First, we need to set up a web server with a vulnerable web application. We will use Apache, MySQL, and PHP (commonly referred to as the LAMP stack) along with a deliberately vulnerable web application called DVWA (Damn Vulnerable Web Application).

   sudo apt update

   sudo apt install apache2 mysql-server php php-mysql libapache2-mod-php

After installing the necessary packages, download and set up DVWA:

   cd /var/www/html

   sudo git clone https://github.com/digininja/DVWA.git

   sudo chown -R www-data:www-data DVWA

   sudo chmod -R 755 DVWA

Configure the MySQL database for DVWA:

   sudo mysql -u root -p

   CREATE DATABASE dvwa;

   CREATE USER 'dvwauser'@'localhost' IDENTIFIED BY 'password';

   GRANT ALL PRIVILEGES ON dvwa.* TO 'dvwauser'@'localhost';

   FLUSH PRIVILEGES;

   EXIT;

Edit the DVWA configuration file:

   sudo nano /var/www/html/DVWA/config/config.inc.php

Update the database settings in the configuration file:

   $_DVWA = array();

   $_DVWA[ 'db_server' ] = 'localhost';

   $_DVWA[ 'db_database' ] = 'dvwa';

   $_DVWA[ 'db_user' ] = 'dvwauser';

   $_DVWA[ 'db_password' ] = 'password';

Restart Apache to apply the changes:

   sudo systemctl restart apache2

2. Demonstrating SQL Injection:

Access the DVWA web application by navigating to http://your_server_ip/DVWA in your web browser. Log in using the default credentials (admin / password).

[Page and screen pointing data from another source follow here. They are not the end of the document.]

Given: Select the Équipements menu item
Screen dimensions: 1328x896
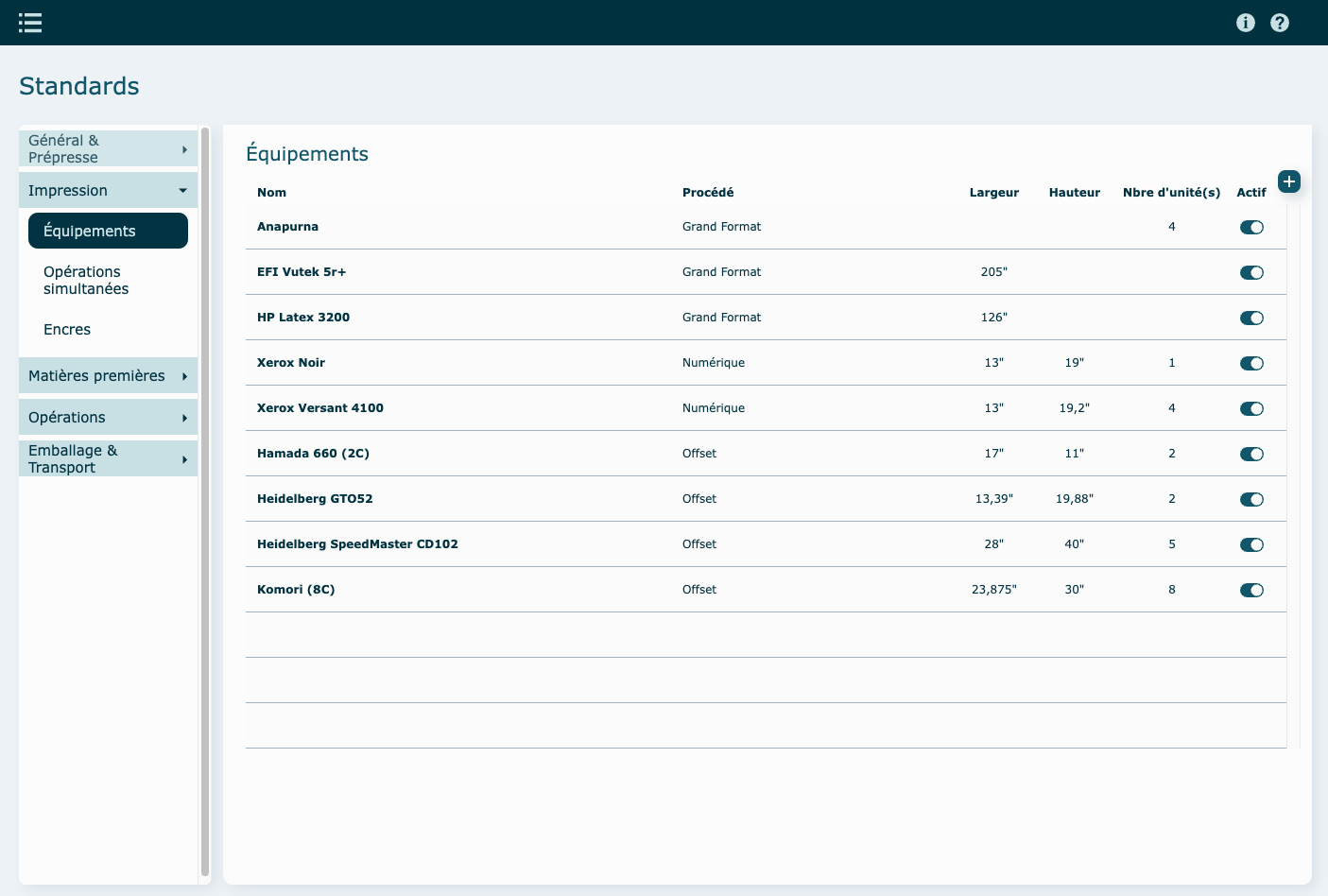Looking at the screenshot, I should click(108, 232).
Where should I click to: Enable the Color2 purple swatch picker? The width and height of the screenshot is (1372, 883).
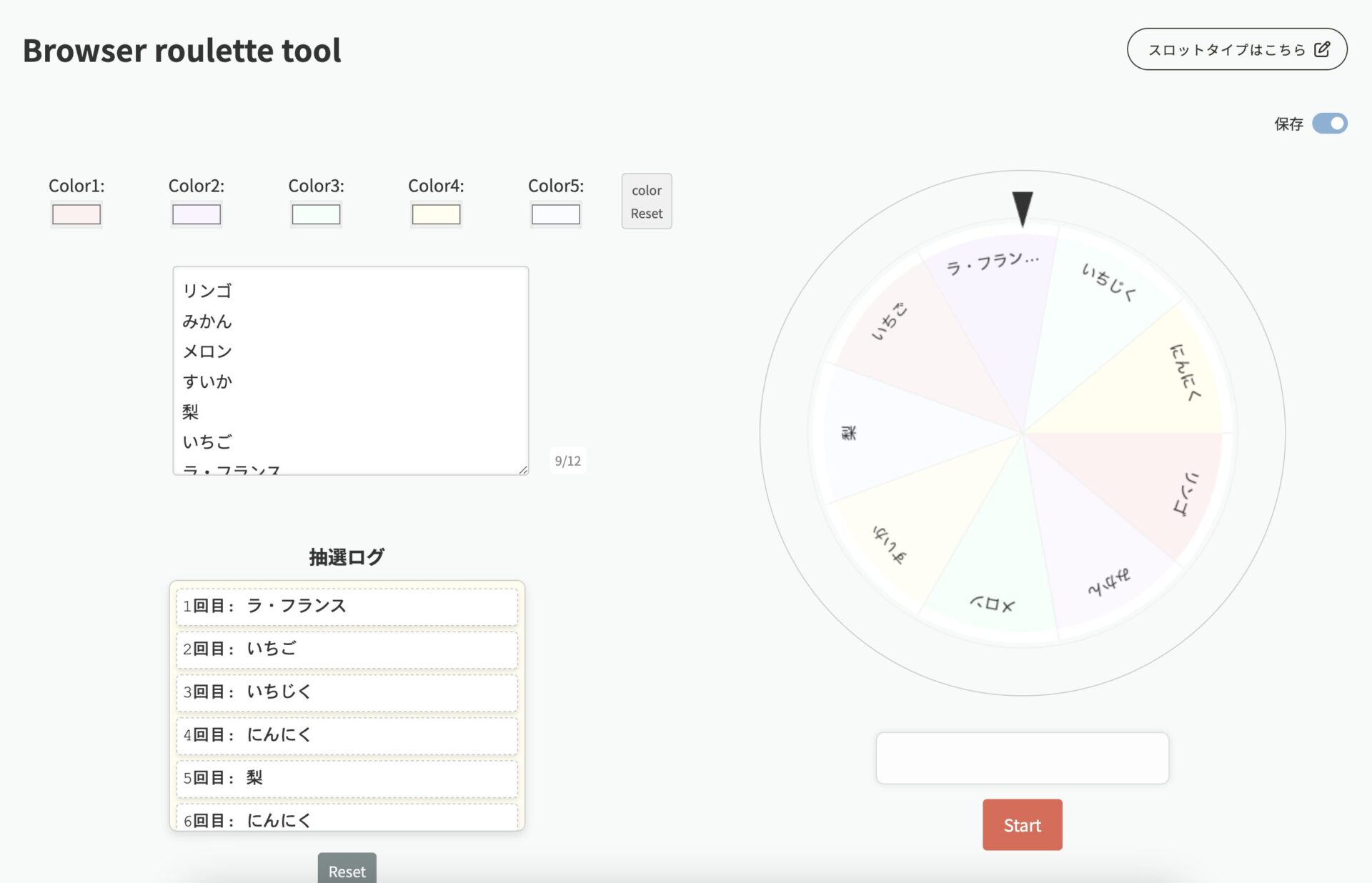[x=196, y=214]
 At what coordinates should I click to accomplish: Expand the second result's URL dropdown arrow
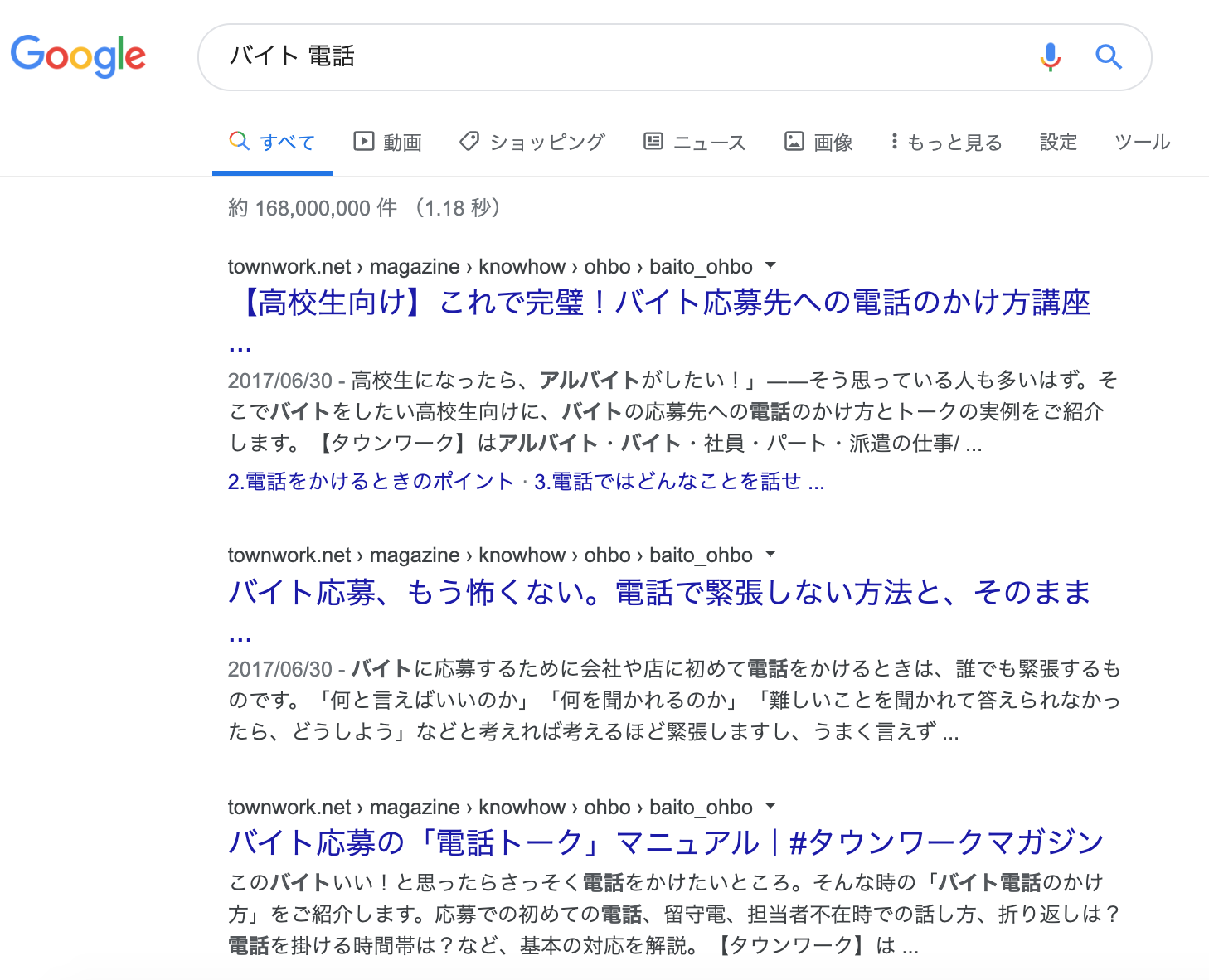(x=770, y=555)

Set the security level to "Low" to make it easier to demonstrate SQL Injection.

Navigate to the "SQL Injection" section of DVWA. Here, you will find a form that allows you to enter a user ID to retrieve information from the database.

Entering a simple SQL Injection payload like ' OR '1'='1 in the input field and submitting the form will demonstrate a basic SQL Injection attack. This payload manipulates the SQL query to always return true, thus bypassing authentication or revealing additional data.

   ' OR '1'='1

The result should show all user information from the database, demonstrating the vulnerability.

3. Mitigating SQL Injection:

To prevent SQL Injection, always use parameterized queries or prepared statements. Here’s an example of how to modify the vulnerable code to use prepared statements in PHP:

   $stmt = $mysqli->prepare("SELECT first_name, last_name FROM users WHERE user_id = ?");

   $stmt->bind_param("i", $user_id);

   $stmt->execute();

   $stmt->bind_result($first_name, $last_name);

   $stmt->fetch();

This approach ensures that user input is treated as data and not executable code, thus mitigating the risk of SQL Injection.